Task statement: Tally up the lines in the material where the word "India" appears, then give the total and nothing else.

Materials provided:

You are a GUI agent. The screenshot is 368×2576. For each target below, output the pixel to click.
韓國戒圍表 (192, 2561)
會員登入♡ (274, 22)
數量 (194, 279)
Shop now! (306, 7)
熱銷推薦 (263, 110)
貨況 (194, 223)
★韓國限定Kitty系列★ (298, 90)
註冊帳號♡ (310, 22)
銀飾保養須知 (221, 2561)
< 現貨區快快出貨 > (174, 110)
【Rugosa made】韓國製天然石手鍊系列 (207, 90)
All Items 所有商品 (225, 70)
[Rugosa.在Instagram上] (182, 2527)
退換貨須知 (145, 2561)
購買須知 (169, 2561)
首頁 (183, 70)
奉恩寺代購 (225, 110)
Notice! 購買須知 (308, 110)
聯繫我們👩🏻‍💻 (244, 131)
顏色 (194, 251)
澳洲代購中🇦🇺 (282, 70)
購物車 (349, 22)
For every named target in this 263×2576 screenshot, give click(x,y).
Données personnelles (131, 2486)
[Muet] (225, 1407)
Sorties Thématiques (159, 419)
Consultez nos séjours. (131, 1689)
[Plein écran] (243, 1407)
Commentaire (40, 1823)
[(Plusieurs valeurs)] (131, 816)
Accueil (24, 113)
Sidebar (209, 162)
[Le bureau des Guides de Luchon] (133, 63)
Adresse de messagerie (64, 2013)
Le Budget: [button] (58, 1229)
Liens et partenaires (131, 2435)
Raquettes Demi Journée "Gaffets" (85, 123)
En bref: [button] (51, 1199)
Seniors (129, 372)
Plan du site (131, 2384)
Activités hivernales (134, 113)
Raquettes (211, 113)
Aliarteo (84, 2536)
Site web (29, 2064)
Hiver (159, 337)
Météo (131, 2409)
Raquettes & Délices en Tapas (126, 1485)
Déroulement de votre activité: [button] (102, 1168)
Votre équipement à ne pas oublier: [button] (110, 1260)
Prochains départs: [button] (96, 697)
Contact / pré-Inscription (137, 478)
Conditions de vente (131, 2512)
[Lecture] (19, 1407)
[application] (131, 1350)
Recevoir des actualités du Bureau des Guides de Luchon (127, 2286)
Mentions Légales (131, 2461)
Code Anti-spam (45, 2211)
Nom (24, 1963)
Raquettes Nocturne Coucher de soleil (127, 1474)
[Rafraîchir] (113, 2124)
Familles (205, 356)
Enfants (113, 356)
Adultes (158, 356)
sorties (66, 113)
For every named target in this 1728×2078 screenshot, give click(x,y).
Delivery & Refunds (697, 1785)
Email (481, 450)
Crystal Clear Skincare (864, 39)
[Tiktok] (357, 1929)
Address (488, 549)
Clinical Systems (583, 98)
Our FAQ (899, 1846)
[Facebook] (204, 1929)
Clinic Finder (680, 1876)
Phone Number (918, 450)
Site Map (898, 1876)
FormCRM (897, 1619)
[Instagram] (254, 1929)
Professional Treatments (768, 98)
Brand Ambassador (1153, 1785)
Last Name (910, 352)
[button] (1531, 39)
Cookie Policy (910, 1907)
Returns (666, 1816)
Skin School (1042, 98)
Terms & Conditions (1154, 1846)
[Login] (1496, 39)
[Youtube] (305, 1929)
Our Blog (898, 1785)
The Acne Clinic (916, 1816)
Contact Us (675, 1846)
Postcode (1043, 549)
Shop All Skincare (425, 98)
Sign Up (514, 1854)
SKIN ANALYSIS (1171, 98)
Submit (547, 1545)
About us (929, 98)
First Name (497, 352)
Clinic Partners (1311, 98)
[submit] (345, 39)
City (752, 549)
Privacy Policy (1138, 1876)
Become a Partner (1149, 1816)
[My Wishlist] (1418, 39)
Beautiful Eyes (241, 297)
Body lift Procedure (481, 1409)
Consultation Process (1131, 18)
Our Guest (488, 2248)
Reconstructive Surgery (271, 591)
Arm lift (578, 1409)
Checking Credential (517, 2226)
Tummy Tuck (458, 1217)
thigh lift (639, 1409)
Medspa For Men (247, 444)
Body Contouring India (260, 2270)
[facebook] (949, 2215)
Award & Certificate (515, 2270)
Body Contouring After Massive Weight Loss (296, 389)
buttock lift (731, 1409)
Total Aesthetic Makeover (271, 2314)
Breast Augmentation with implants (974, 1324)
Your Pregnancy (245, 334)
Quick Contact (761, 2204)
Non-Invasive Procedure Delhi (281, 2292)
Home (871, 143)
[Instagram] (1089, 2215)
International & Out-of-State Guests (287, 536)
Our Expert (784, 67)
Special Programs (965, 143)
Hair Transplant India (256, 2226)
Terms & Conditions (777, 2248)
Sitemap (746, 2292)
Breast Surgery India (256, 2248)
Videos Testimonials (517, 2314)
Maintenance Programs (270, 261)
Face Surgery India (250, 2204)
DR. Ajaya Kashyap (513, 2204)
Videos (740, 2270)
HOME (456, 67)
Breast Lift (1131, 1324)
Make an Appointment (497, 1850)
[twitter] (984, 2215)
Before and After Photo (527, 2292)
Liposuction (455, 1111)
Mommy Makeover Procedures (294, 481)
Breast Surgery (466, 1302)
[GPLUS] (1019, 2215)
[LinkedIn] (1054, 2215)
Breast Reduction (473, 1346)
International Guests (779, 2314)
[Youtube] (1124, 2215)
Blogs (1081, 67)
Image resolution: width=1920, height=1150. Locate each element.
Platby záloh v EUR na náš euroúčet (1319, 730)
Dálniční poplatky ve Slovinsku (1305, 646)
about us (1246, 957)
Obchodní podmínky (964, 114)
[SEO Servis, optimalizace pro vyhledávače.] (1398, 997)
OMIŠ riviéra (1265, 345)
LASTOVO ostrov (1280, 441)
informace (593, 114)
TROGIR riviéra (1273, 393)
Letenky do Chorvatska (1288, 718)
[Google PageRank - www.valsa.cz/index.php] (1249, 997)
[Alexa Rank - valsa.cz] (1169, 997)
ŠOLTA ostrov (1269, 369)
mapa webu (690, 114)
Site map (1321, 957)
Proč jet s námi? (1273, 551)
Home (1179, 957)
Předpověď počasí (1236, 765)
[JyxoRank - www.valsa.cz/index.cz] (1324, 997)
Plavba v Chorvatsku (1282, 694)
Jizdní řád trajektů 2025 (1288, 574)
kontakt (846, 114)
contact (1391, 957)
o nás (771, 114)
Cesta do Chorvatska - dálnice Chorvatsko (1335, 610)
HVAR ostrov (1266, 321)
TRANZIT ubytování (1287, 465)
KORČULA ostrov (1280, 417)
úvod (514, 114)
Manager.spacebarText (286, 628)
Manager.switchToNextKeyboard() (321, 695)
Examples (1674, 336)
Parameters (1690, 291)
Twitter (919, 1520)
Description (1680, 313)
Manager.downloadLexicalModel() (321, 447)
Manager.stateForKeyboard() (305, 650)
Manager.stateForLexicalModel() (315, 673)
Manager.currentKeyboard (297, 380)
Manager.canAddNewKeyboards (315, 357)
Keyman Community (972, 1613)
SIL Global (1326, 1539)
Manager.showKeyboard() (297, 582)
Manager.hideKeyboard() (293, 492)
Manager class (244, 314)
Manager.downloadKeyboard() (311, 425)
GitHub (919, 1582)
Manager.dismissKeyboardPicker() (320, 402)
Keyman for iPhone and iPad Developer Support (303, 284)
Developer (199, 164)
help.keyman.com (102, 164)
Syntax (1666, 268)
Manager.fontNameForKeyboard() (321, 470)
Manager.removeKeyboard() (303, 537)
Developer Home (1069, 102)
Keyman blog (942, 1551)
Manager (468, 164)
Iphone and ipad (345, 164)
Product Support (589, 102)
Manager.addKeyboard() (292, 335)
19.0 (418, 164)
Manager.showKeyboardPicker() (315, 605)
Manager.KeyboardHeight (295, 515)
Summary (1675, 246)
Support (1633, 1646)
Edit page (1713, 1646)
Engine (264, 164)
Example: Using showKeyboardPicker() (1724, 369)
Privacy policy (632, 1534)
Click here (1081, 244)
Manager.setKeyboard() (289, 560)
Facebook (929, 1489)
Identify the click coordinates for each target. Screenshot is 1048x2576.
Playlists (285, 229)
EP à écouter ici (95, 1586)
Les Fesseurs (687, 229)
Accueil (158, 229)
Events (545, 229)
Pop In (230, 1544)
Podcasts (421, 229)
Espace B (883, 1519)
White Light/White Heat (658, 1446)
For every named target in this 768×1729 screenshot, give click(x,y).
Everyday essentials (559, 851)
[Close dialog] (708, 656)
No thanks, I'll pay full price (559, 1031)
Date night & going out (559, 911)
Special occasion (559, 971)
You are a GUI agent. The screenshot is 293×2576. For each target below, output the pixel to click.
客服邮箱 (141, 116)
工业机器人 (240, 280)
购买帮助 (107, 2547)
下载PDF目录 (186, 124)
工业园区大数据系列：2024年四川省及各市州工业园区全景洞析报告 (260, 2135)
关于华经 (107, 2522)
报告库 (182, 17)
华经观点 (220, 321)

Reply: 4